■ **Stored rows**:
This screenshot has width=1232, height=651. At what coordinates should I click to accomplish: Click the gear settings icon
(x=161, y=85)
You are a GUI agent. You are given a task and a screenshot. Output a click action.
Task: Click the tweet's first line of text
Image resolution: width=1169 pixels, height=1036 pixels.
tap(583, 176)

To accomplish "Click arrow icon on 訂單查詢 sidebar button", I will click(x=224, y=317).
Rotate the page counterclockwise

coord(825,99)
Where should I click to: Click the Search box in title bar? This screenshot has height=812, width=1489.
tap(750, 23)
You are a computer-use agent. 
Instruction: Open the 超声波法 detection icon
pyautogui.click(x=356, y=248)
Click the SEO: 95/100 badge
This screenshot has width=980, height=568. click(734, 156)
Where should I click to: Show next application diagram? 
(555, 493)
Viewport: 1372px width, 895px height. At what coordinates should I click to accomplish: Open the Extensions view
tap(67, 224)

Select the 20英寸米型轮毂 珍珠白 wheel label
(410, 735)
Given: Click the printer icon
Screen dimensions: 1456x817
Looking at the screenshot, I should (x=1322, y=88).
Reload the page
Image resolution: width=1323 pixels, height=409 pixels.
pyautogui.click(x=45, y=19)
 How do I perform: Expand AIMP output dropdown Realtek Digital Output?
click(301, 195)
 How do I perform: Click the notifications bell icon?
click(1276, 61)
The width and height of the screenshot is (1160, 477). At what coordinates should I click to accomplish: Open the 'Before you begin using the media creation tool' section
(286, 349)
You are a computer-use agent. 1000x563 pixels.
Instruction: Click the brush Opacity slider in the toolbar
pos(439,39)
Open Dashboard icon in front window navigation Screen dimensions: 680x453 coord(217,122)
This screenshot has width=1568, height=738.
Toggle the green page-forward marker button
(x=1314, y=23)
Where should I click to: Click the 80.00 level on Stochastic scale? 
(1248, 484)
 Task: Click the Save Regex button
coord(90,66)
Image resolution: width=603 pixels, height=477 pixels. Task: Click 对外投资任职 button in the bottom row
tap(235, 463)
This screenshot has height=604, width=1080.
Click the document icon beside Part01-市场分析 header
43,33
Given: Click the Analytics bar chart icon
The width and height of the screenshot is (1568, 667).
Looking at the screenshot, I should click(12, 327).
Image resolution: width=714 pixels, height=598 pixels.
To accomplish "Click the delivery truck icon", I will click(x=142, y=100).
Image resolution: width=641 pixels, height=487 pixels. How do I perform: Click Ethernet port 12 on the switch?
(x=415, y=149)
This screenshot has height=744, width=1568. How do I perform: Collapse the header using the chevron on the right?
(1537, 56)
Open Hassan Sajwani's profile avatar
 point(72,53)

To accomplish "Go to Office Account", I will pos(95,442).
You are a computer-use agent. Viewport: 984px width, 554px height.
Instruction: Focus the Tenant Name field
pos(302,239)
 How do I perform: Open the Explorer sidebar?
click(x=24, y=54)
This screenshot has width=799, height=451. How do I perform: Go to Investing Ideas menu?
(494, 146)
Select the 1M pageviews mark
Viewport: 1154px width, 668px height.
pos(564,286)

■ **Task brief**:
Please print these records again line for line, with no changes.

■ **Response below**:
This screenshot has width=1232, height=651. At what coordinates should I click to accomplish: Click the gear settings icon
(x=161, y=85)
You are a GUI agent. You are given a task and a screenshot. Output a click action.
Task: Click the tweet's first line of text
Image resolution: width=1169 pixels, height=1036 pixels.
tap(583, 176)

To accomplish "Click arrow icon on 訂單查詢 sidebar button", I will click(x=224, y=317).
Rotate the page counterclockwise

coord(825,99)
Where should I click to: Click the Search box in title bar? This screenshot has height=812, width=1489.
tap(750, 23)
You are a computer-use agent. 
Instruction: Open the 超声波法 detection icon
pyautogui.click(x=356, y=248)
Click the SEO: 95/100 badge
This screenshot has width=980, height=568. click(734, 156)
Where should I click to: Show next application diagram? 
(555, 493)
Viewport: 1372px width, 895px height. At what coordinates should I click to accomplish: Open the Extensions view
tap(67, 224)

Select the 20英寸米型轮毂 珍珠白 wheel label
(410, 735)
Given: Click the printer icon
Screen dimensions: 1456x817
Looking at the screenshot, I should (x=1322, y=88).
Reload the page
Image resolution: width=1323 pixels, height=409 pixels.
pyautogui.click(x=45, y=19)
 How do I perform: Expand AIMP output dropdown Realtek Digital Output?
click(301, 195)
 How do I perform: Click the notifications bell icon?
click(1276, 61)
The width and height of the screenshot is (1160, 477). At what coordinates should I click to accomplish: Open the 'Before you begin using the media creation tool' section
(286, 349)
You are a computer-use agent. 1000x563 pixels.
Instruction: Click the brush Opacity slider in the toolbar
pos(439,39)
Open Dashboard icon in front window navigation Screen dimensions: 680x453 coord(217,122)
This screenshot has width=1568, height=738.
Toggle the green page-forward marker button
(x=1314, y=23)
Where should I click to: Click the 80.00 level on Stochastic scale? 
(1248, 484)
 Task: Click the Save Regex button
coord(90,66)
Image resolution: width=603 pixels, height=477 pixels. Task: Click 对外投资任职 button in the bottom row
tap(235, 463)
This screenshot has height=604, width=1080.
Click the document icon beside Part01-市场分析 header
43,33
Given: Click the Analytics bar chart icon
The width and height of the screenshot is (1568, 667).
Looking at the screenshot, I should click(12, 327).
Image resolution: width=714 pixels, height=598 pixels.
To accomplish "Click the delivery truck icon", I will click(x=142, y=100).
Image resolution: width=641 pixels, height=487 pixels. How do I perform: Click Ethernet port 12 on the switch?
(x=415, y=149)
This screenshot has height=744, width=1568. How do I perform: Collapse the header using the chevron on the right?
(1537, 56)
Open Hassan Sajwani's profile avatar
 point(72,53)

To accomplish "Go to Office Account", I will pos(95,442).
You are a computer-use agent. Viewport: 984px width, 554px height.
Instruction: Focus the Tenant Name field
pos(302,239)
 How do I perform: Open the Explorer sidebar?
click(x=24, y=54)
This screenshot has width=799, height=451. How do I perform: Go to Investing Ideas menu?
(494, 146)
Select the 1M pageviews mark
Viewport: 1154px width, 668px height.
pos(564,286)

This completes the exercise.